Houjun Liu

random variable

A random variable is a quantity that can take on different values, whereby there is a separate probability associated with each value:

  • discrete: finite number of values
  • continuous: infinitely many possible values

probability mass function

A discrete random variable is encoded as a probability mass function

probability density function

A continuous random variable is represented as a probability density function.

summary statistics

adding random variables

“what’s the probability of \(X + Y = n\) with IID \(X\) and \(Y\)?” “what’s the probability of two independent samples from the same exact distribution adding up to \(n\)?”

\begin{equation} \sum_{i=-\infty}^{\infty} P(X=i, Y=n-i) \end{equation}

or integrals and PDFs, as appropriate for continuous cases

for every single outcome, we want to create every possible operation which causes the two variables to sum to \(n\).

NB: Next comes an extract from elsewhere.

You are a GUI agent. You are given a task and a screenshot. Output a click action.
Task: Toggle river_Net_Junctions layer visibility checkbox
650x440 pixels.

We can use convolution to figure out every combination of assignments to random variables which add to a value, and sum their probabilities together.

If you add a bunch of IID things together…. central limit theorem

averaging random variables

adding random variables + linear transformers on Gaussian

You end up with:

\begin{equation} \mathcal{N}\qty(\mu, \frac{1}{n} \sigma^{2}) \end{equation}

you note: as you sum together many things that is IID, the average is pretty the same; but the variance gets smaller as you add more.

maxing random variables

Gumbel distribution: fisher tripplett gedembo theorem???

sampling statistics

We assume that there’s some underlying distribution with some true mean \(\mu\) and true variance \(\sigma^{2}\). We would like to model it with some confidence.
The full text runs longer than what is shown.